Records supplied |
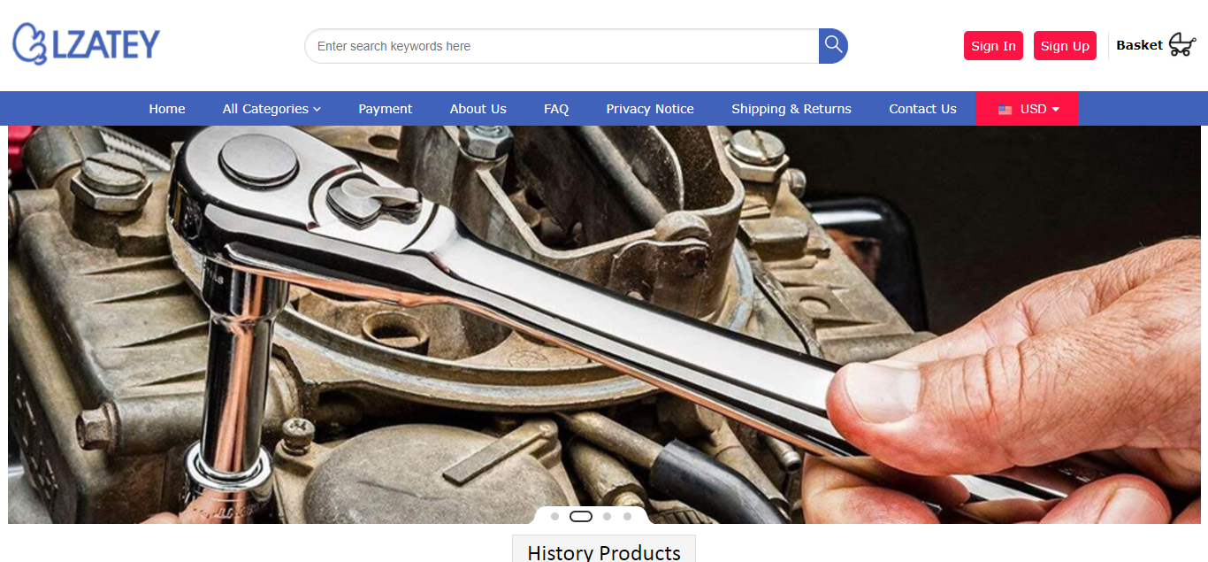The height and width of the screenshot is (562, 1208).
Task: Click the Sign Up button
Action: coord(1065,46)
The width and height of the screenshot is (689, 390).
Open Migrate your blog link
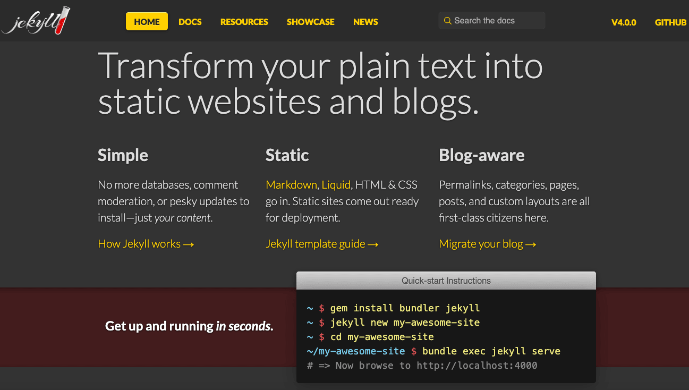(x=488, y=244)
---
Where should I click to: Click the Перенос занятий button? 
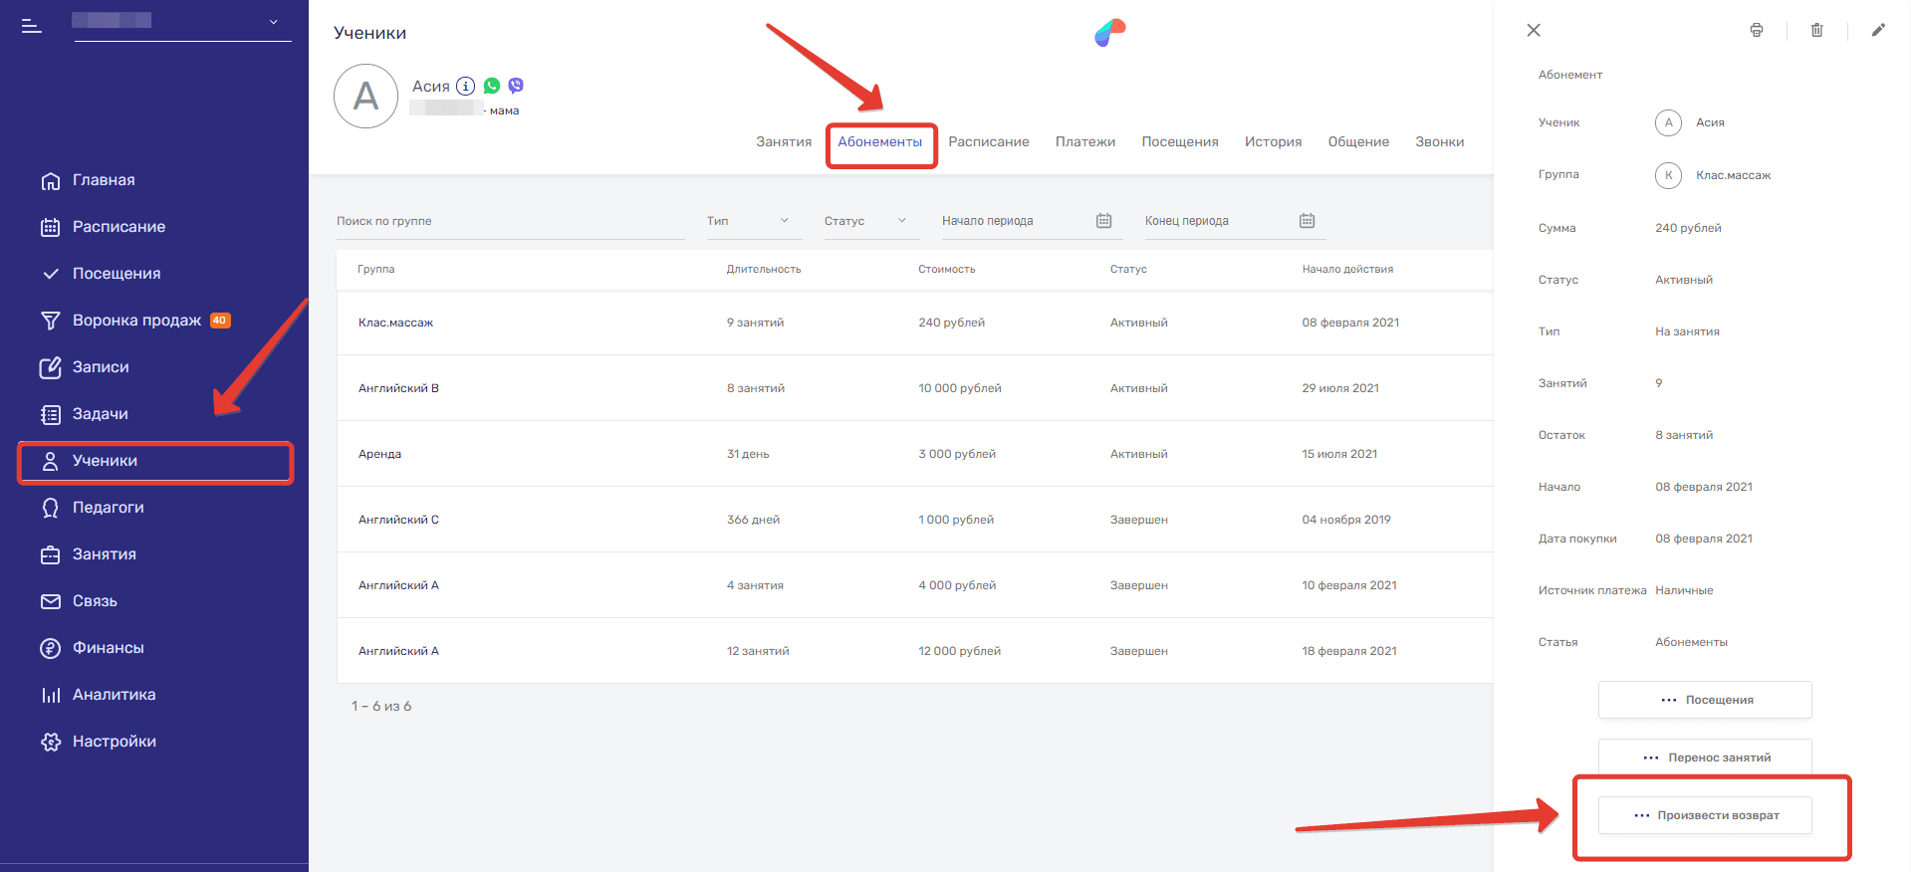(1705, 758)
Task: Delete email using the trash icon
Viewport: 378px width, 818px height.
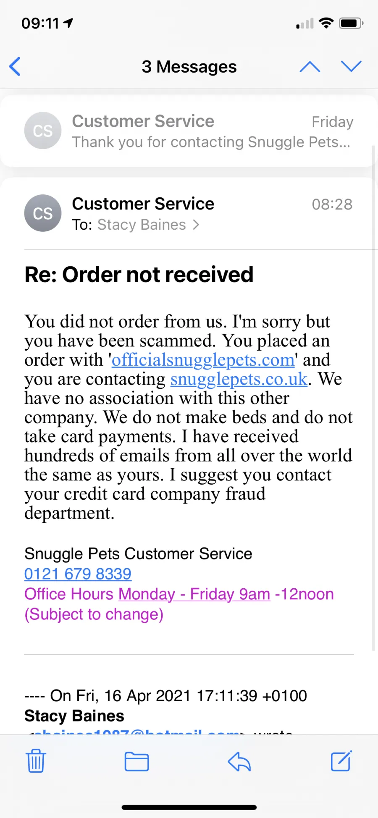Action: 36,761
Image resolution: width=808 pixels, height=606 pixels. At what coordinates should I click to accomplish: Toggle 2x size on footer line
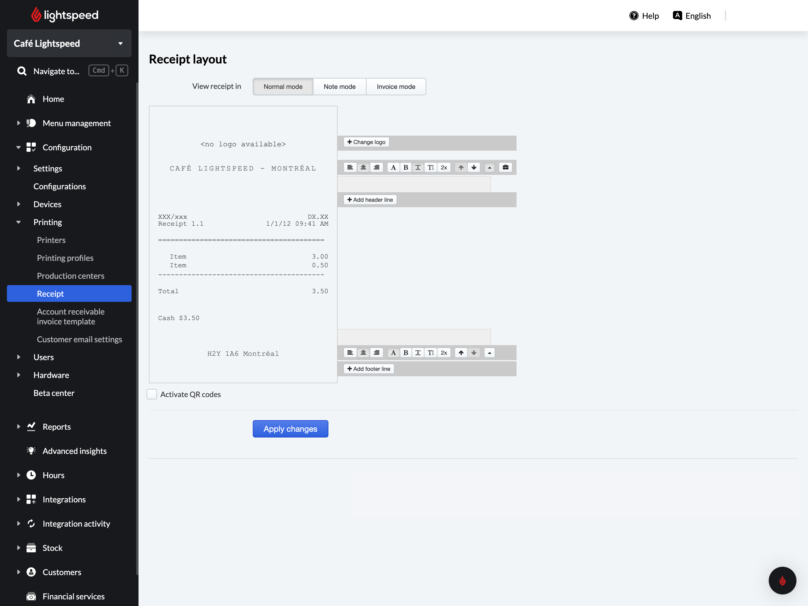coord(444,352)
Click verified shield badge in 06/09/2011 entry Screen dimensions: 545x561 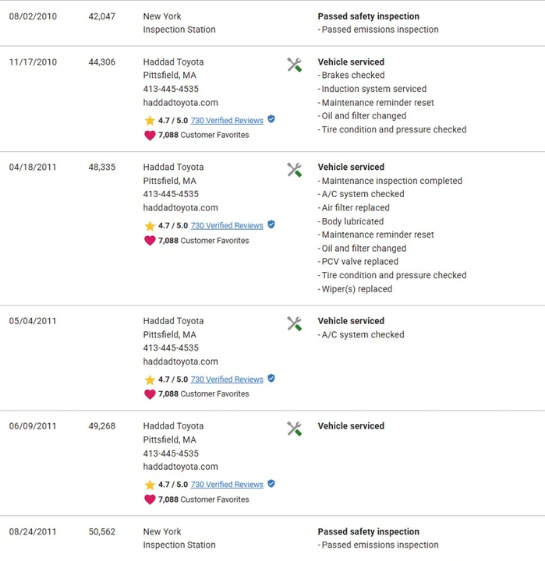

Stated goal | Rewrite the rows from the line containing "The width and" through the line containing "(x=488, y=244)", substituting "Move" for "Migrate" and leaving everything else unchanged. Omit the pictures from your answer.

Task output |
The width and height of the screenshot is (689, 390).
Open Move your blog link
(x=488, y=244)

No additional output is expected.